Introduction
In May 1853, Russia took military action to liberate Christians in Moldavia and Wallachia (modern-day Romania) from Turkey’s harsh rule. In England, the talk was of sending troops to defend poor Turkey, and of Russia’s secret designs on western Europe. That October, Richard Cobden told a peace conference in Edinburgh that our fears and economic hardships were all of our own making.
I DON’T believe that anybody is coming to attack us at all.* I have never heard or read in modern history of anybody that meditated an attack upon our shores; I will hardly except even that of Napoleon the Great, because he came and took a look at us, and then he turned away to a more inviting foe.* But what my reading and experience have taught me is this, that the danger which the English people have to apprehend arises from that peculiarity in their temperament, that idiosyncrasy of their nature, — for nations have idiosyncrasies as well as individuals, — which leads us constantly to go and seek grounds of quarrel and objects of hostility, even to the remotest parts of the globe.
I have seen that in past times Englishmen have been successively fighting the battles of almost every people on the globe; but I have seen also that — whether the objects of our intervention in these remote quarrels have been to advance the principles of civil and religious liberty, as I have sometimes heard it said, or to promote the progress of a freer commercial intercourse — I have seen that our objects have steadily eluded our grasp.

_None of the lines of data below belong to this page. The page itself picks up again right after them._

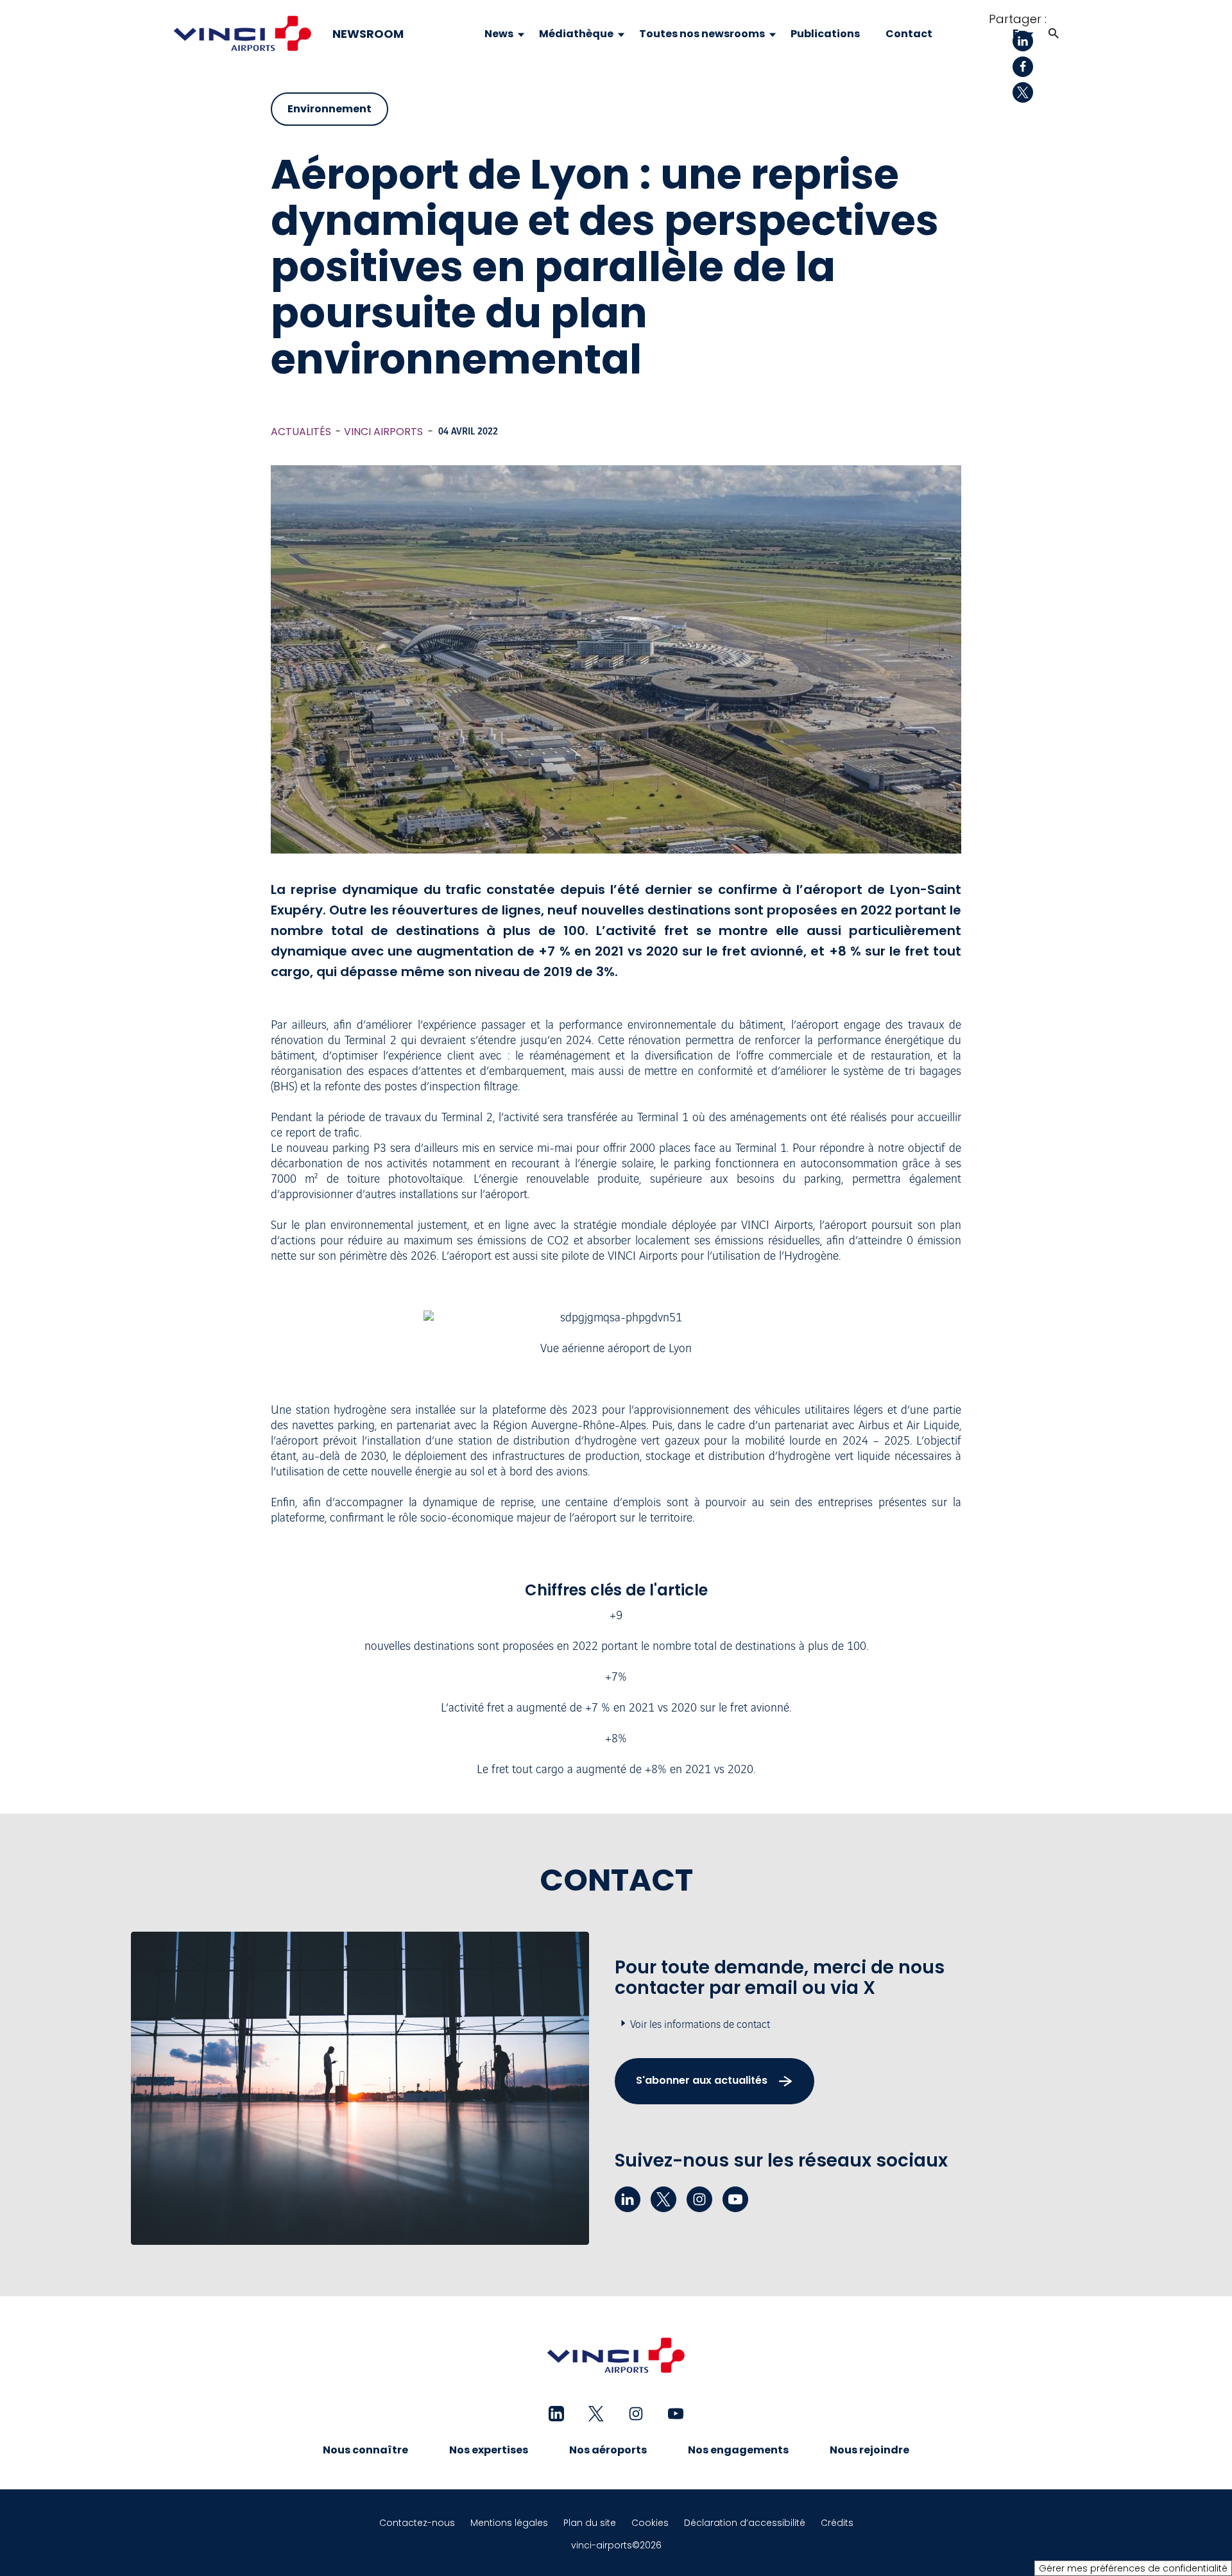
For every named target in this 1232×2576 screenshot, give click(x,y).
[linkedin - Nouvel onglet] (627, 2199)
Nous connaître (365, 2450)
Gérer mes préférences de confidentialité (1133, 2568)
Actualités (301, 431)
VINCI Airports (383, 431)
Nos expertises (488, 2450)
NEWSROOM (368, 34)
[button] (1053, 33)
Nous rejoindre (869, 2450)
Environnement (329, 108)
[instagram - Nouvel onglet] (699, 2199)
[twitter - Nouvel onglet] (663, 2199)
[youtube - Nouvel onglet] (735, 2199)
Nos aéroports (608, 2450)
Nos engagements (738, 2450)
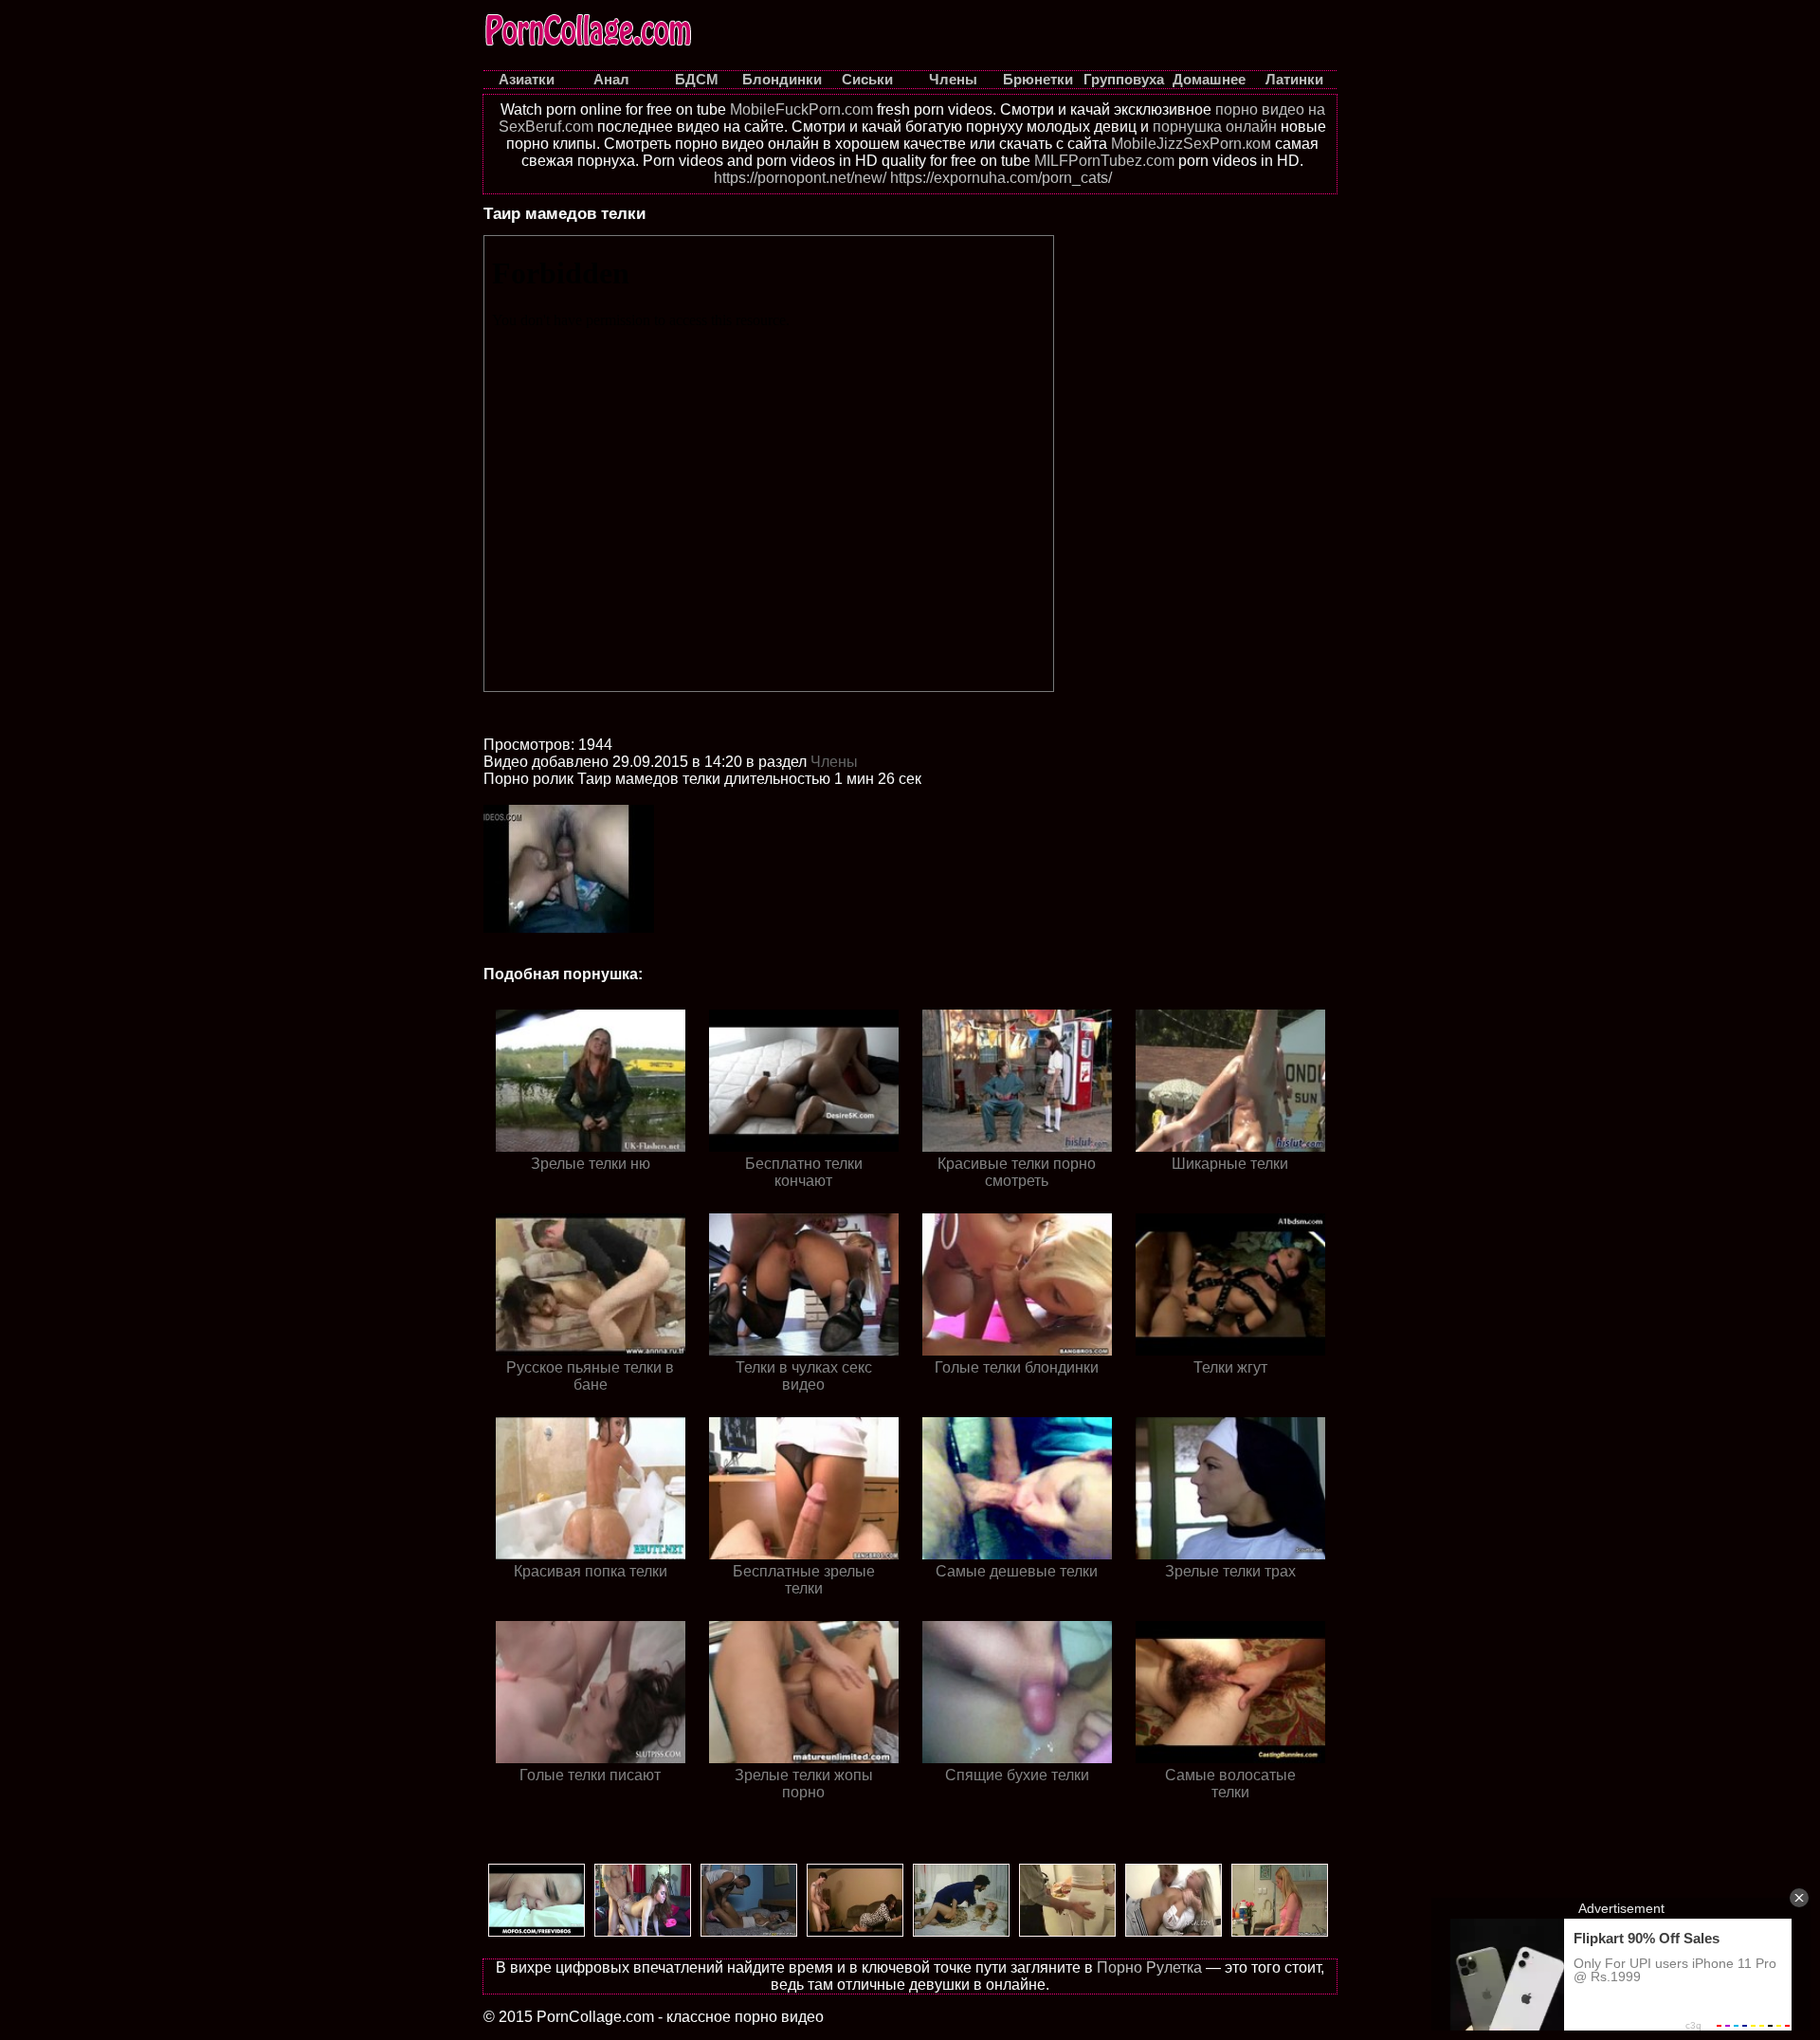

* For the background, see The Crimean War. Cobden gave this speech at the Edinburgh Peace Conference on October 12th-13th, 1853, after Russia’s military intervention in Moldavia and Wallachia, and only a week after Turkey had declared war on Russia. Britain entered the war the following March.
* Napoleon’s mind was made up for him by the Royal Navy and especially by Horatio Nelson, who comprehensively defeated his fleets at the Nile (1799) and at Trafalgar (1805), and nullified his allies at Copenhagen (1801). See Jawaharlal Nehru on The Battle of the Nile and The Battle of Trafalgar, and Robert Southey on The Battle of Copenhagen. Cobden was neither a pacifist nor an advocate of unilateral disarmament: he recognised the importance of a professional and well-commanded navy as a deterrent. But as his speech makes clear, he thought that our armed forces would rarely, if ever, have to see deadly action were it not for London’s foolish foreign policy.
Précis
In 1853, as events moved quickly towards the Crimean War, Richard Cobden told a peace conference in Edinburgh that in his opinion no foreign power seriously contemplated an invasion of Britain. By contrast Britain had repeatedly stepped into in disputes overseas, justifying them on humanitarian or economic grounds, but rarely achieved any of our stated goals. (56 / 60 words)
In 1853, as events moved quickly towards the Crimean War, Richard Cobden told a peace conference in Edinburgh that in his opinion no foreign power seriously contemplated an invasion of Britain. By contrast Britain had repeatedly stepped into in disputes overseas, justifying them on humanitarian or economic grounds, but rarely achieved any of our stated goals.